Je voulais vous écrire, par le dernier courrier, que j’étais toujours de ce monde ; mais j’avais été obligée de faire une autre lettre, et, pour le peu que je tienne la plume, le mal de gorge se fait aussitôt ressentir ; j’ai donc remis au courrier suivant. Je le devance, par précaution, en saisissant un bon moment.

Je ne sais pourquoi vous glosez si tristement sur notre amitié pour vous, et comment vous pouvez parler de déchanter à cette occasion. Si j’avais de la force, je vous peignerais d’importance ; mais je suis convalescente et plus portée à la clémence qu’à l’indignation.
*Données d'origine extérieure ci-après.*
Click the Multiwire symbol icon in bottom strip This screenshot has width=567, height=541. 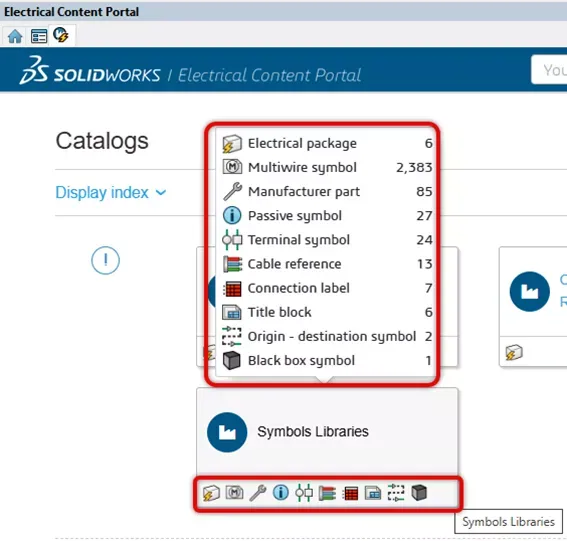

Dites-nous donc si c’est à Lyon que se rend ce M. de Bournon ; nous pourrions l’y rencontrer, puisque nous devons y passer les deux ou trois premiers mois de l’année.

Les d’Eprémesnil et compagnie ont d’abord été reçus à Lyon avec enthousiasme ; mais leur couronnement à la Comédie ne s’est pas fait noblement : il a passé pour avoir été concerté avec eux dès la veille[1]. Pour comble de mauvais effet, ces messieurs, invités et régalés au cercle ou club des Terreaux, s’y sont montrés avec hauteur et parlant du Tiers-État avec beaucoup de dédain. L’assemblée qui les régalait, toute composée du Tiers-État, a été indignée ; on a fini par les détester, et ils devaient être sifflés s’ils fussent retournés au spectacle.

Bourg se montre contre les parlements avec une vigueur étonnante[2] ; elle a fait un terrible mémoire contre les injustices qu’elle prétend avoir essuyées de celui de Dijon, dans tous les procès de personnes du Tiers--

  1. D’Eprémesnil, arrêté en plein Parlement, le 6 mai 1788, pour ses protestations contre les édits de Brienne, et emprisonné à l’île de Sainte-Marguerite, venait d’être rendu à la liberté et regagnait Paris au milieu des ovations populaires. À Lyon, lorsqu’il parut au spectacle, « on jeta sur le théâtre des vers et une couronne de laurier, etc… » (Correspondance littéraire, novembre 1788, note de Meister.)
  2. Examen des privilèges de la noblesse de Bresse (par l’avocat Gauthier des Orcières, qui fut ensuite député à la constituante et à la convention). — Voir Ch. Jarrin, Bourg et Bellay pendant la Révolution, Bourg, 1881, p. 302 et 468.